Des Etats-généraux de la bioéthique

En amont des débats sur la révision de la loi de bioéthique, des états généraux ont été mis en œuvre à large échelle pour consulter les Français et leur permettre de dire ce qu’ils voulaient et, à fortiori, ce qu’ils ne voulaient pas dans ce domaine ; comment ils souhaitent, ou ne souhaitaient pas que la loi soit modifiée. Ce vaste exercice démocratique, certes consultatif, a conduit à un projet de loi qui fait fi des avis recueillis, avançant un calendrier qui semblait bouclé d’avance et qui a profondément déçu. Ainsi si les Français ont été consultés, l’exercice était de pure forme et n’a en rien fait émerger un projet consensuel entre la population et le gouvernement.

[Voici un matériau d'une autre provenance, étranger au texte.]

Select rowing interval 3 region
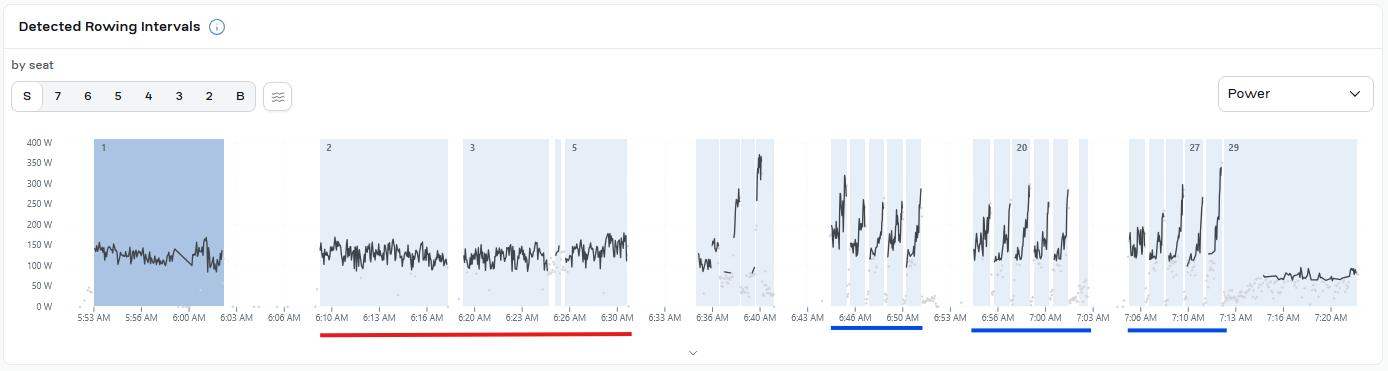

Le Sénat empêché de jouer son rôle régulateur

Le désenchantement ne s’arrête hélas pas là. La seconde chambre du Parlement, qui, composée essentiellement de sénateurs de l’opposition, sans faire systématiquement obstruction devrait avoir un rôle régulateur, semble être prise à contre-pieds. Sur les sujets de bioéthique – peut-être aussi sur d’autres – ses apports sont régulièrement désavoués au point que plusieurs projets de loi ou propositions de loi ont fait l’objet de motions de rejet : les textes n’ont pas été débattus par les sénateurs qui les ont rejetés en bloc. C’est ce qui s’est passé fin novembre dernier lors de la deuxième lecture du projet de loi de financement de la sécurité sociale par exemple, qui a autorisé les sages-femmes, à titre expérimental pour trois ans et moyennant une formation, à pratiquer des IVG instrumentales. Ou bien quand les sénateurs ont examiné mi-janvier, la proposition de loi d’Albane Gaillot visant, entre autres, à élargir le délai pour recourir à l’IVG de 12 à 14 semaines et à supprimer la clause de conscience des médecins et personnels soignants.

Une abdication ?

Seulement, ces motions de rejet ne sont pas suivies d’effets ; elles n’ont le pouvoir ni de retoquer une loi, ni d’y faire obstacle. La protestation se fait « en pure perte ». Elles renvoient le texte indemne vers l’Assemblée nationale qui a alors toute latitude pour les adopter comme bon lui semble, la constitution lui donnant « le dernier mot ». Est-ce une démission de la part des sénateurs ? Sur le projet de loi de bioéthique notamment, force est de constater qu’après un premier passage au Sénat, la commission spéciale de la loi de bioéthique de l’Assemblée nationale, qui revoit le texte avant qu’il soit débattu en séance plénière par tous les députés, n’a eu de cesse de défaire quasi systématiquement les modifications du Sénat. Le texte que les députés ont eu entre les mains en deuxième lecture reprenait quasiment les termes de la loi, avant l’examen par le Sénat.

Le Parlement embarrasse et il semble que le gouvernement n’ait pas envie de s’encombrer, ni de ralentir son « programme de réformes ». Ainsi, en pleine pandémie, la loi de bioéthique sera examinée tandis que la loi « grand âge et autonomie » est reléguée à plus tard. Pourtant, les personnes âgées, qui paient le plus lourd tribut à la pandémie, ne devraient-elles pas être prioritaires ?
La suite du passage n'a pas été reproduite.